Document segment:
>> START
In [146]:
import requests
from bs4 import BeautifulSoup
from urllib.parse import urlparse, urlunparse

In [108]:
BASE_URL = "https://www.archanaskitchen.com"

In [109]:
page= requests.get(BASE_URL)
page

<Response [200]>

In [110]:
def fetch_page_content(url):
    """Fetch the content of a webpage."""
    try:
        response = requests.get(url)
        response.raise_for_status()  # Raise an error for bad responses (4xx, 5xx)
        return BeautifulSoup(response.text, 'html.parser')
    except requests.exceptions.RequestException as e:
        print(f"Error fetching {url}: {e}")
        return None

In [111]:
def extract_recipes_from_page(soup):
    """Extract recipes from a single page."""
    recipes = []
    recipe_divs = soup.find_all('div', class_='blogRecipe col-md-3')
    for div in recipe_divs:
        # Extract recipe link
        link_tag = div.find('a', href=True)
>> END
Instructions for the task: Rewrite the web scraping code starting at "return None" and ending at "soup.find_all('div', class_='blogRecipe col-md-3')", substituting "recipe_cards" for every "recipe_divs".

Available data:
>> START
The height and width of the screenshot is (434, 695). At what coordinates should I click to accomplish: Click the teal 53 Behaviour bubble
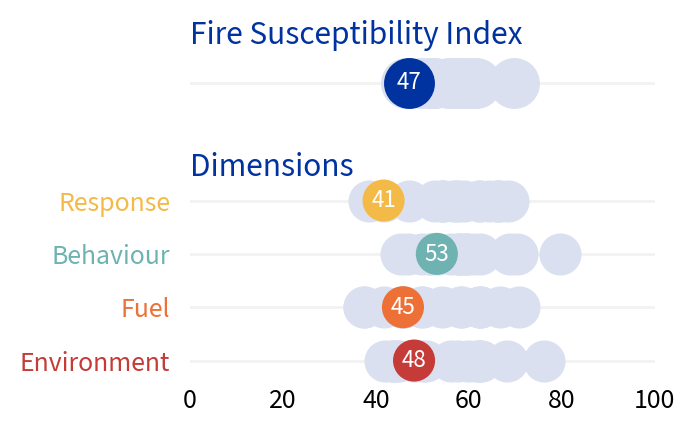click(x=436, y=254)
>> END
The completed task:
return None

In [111]:
def extract_recipes_from_page(soup):
    """Extract recipes from a single page."""
    recipes = []
    recipe_cards = soup.find_all('div', class_='blogRecipe col-md-3')